* EXERCISE TEXT
Thursday, June 04, 2009

The ramifications of my actions...

So I am on day 4 of CPE. That's Clinical Pastoral Education. It is a requirement for all Masters of Divinity students (at least at most seminaries); generally completed the summer after your first year of seminary. So there's a kind of mad dash for a spot in a hospital due to the nature of the groups which are generally small and attempt to be as diverse as possible. Because I wanted to get out of the city for the summer and to avoid the mad dash for CPE sites in Chicago, I looked at a hospital near my cousin in central Illinois with the intention that I would live with them (remember that new baby back in August? Yeah, I get to spend the summer listening to him giggle and watching him grow!). So here I am. Day four of CPE in central Illinois.

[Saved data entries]
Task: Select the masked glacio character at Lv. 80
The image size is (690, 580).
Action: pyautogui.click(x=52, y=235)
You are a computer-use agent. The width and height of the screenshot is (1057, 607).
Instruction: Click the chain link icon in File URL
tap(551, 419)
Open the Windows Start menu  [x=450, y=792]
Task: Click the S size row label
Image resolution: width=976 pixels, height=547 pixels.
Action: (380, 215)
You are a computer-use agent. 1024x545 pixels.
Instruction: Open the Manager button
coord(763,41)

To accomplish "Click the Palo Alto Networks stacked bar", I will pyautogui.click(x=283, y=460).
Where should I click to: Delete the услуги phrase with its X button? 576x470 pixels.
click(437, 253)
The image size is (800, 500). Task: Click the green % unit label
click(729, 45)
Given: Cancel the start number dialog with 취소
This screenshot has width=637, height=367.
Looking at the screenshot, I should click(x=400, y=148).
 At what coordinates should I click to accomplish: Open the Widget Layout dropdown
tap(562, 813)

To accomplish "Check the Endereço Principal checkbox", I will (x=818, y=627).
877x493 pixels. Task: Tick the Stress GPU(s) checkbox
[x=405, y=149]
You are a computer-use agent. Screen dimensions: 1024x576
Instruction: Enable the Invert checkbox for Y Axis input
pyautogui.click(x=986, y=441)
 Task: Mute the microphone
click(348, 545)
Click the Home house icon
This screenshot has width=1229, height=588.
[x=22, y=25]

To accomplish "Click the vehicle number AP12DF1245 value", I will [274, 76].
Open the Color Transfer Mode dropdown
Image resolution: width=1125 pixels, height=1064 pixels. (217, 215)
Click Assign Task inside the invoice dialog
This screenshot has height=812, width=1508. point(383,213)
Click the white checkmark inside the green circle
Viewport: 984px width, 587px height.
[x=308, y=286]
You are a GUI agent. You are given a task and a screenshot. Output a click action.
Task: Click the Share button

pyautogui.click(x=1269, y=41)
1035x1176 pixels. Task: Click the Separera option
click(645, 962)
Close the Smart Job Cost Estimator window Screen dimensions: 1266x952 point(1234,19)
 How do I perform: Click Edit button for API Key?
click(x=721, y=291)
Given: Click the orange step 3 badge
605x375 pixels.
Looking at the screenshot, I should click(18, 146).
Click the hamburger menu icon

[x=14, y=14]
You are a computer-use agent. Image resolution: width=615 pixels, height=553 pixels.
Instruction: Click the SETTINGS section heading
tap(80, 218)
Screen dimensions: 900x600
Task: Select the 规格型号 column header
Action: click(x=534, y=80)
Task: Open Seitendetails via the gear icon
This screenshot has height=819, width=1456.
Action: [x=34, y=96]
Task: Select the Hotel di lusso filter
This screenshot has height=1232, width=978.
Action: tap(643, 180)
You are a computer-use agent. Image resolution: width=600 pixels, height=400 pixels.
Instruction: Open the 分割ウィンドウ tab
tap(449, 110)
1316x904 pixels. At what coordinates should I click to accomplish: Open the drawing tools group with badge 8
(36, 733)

* WORK TO COMPLETE
[a] According to the blog post about Clinical Pastoral Education, what does CPE stand for?
[b] Continue the blog post about Clinical Pastoral Education from the point where it ends.
The data plays no role in this work.

* ANSWERS TO THIS EXERCISE
[a] Clinical Pastoral Education

[b]
Again, sorry for being gone for so long. It took a lot of energy to finish up school. Those were some of the hardest papers I've ever had to write. I keep trying to figure out why and it boils down to the fact that they all had an element - if not a majority - of the personal laid over the academic. I could punch out a paper the night before it was due in undergrad (ask my roommates, I did) and receive an A. That is more than impossible now. So of course, that doesn't do much for my confidence in my own intelligence. I got a C this semester. That hurt. But then I got an A and an A- in two of my other classes. So... that seems odd.

But back to CPE. I'm here. It is rough. It is also richly rewarding. Typical, right? (Woah on the alliteration of the letter R, there.) We talked today about crisis care. It was AMAZING and I wanted to go down to the ER and hug someone. Well, not hug someone. That would be unwelcome gesture and a wrong way to start a visit and... yeah. But you know what I mean.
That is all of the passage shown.